Sometimes to release my anxiety or depression I cut my wrists. I like watching the blood run down my arm onto the bathroom floor. But, as title, I love these scars, they mean everything to me. They give me hope and despair. Knowledge and ignorance. Shame and pride. They are who I am, a stuggling soul looking for ways to express one's self. I express myself in my writing. I write music, poetry, and stories, but sometimes it's not enough. I have this urge to cut. I have attempted suicide numerous times. I get very depressed and hopeless about being "sick" for the rest of my life. But, I have come to realize that it just makes me more of an individual. It makes me who I am.
I do things without realizing what I am doing. I am very innocent to the point of almost being naive, but also have such introspect on the world and humans. I think I have special powers. I think everyone has the ability to tap into the deeper cognitive realms. Not like flying, people. But being able to be in touch with their own and others thoughts, for example.

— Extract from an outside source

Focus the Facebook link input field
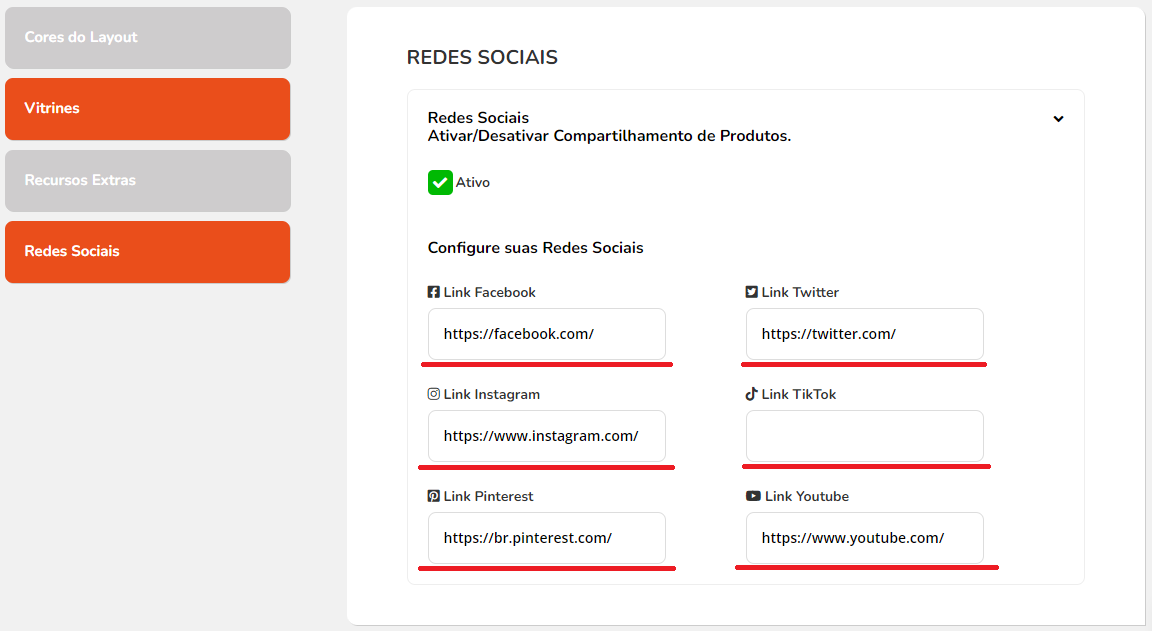The width and height of the screenshot is (1152, 631). coord(546,334)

Sometimes my thoughts are so scattered and random, especially in crowded areas, that I KNOW I must be hearing other people's thoughts.

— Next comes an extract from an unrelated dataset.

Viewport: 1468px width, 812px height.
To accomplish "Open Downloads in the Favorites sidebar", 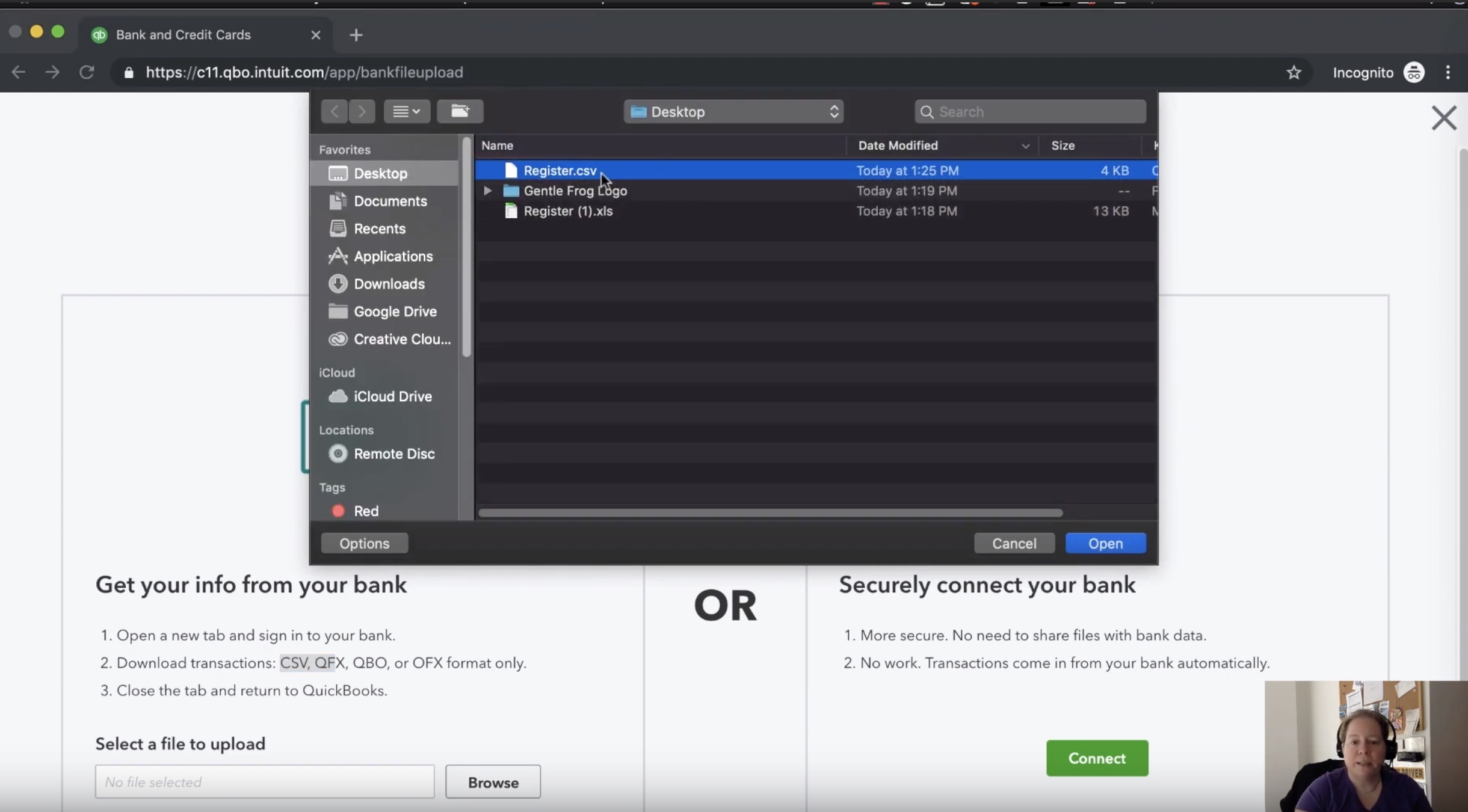I will click(389, 284).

I have recently joined a psych forum for help and support where I wrote,

"I have been struggling with schizoaffective disorder for as long as I can remember. I started hearing "him" (the demon) at age 5. Slowly, but surely I started hearing other things from random chatter to "the farmers." I have attempted suicide 7 times. None of which have been successful, obviously. At first, I was diagnosed with ADHD, then depression with anxiety, then bipolar disorder, then they finally came to realize it was schizoaffective disorder. I am having trouble dealing with the fact that I have a life long illness that requires high doses of Thorazine, Abilify, Klonopin, Prozac and Adderall. I have all these illnesses combined into one category. I get severe ups and downs like Bipolar Disorder, severe depression, severe anxiety and agitation, I am an insomniac, I cut, I have ADD...It's so much to handle for one 19 year old girl. I see a therapist once a week and a psychiatrist every two weeks, but nothing seems to be helping. Even the meds don't get rid of all my symptoms. What should I do? Is anyone else suffering?"


One person replied and told me to excersise. BIG help. Thanks a lot. I know there are people out there with these feelings and symptoms, but where? Where can I find people to reach out to and have people reach out to me? It makes no sense. This disease is so prevalent yet there is nothing.


I lost my train of thought. ADD.


Will continue when it's not almost 4am.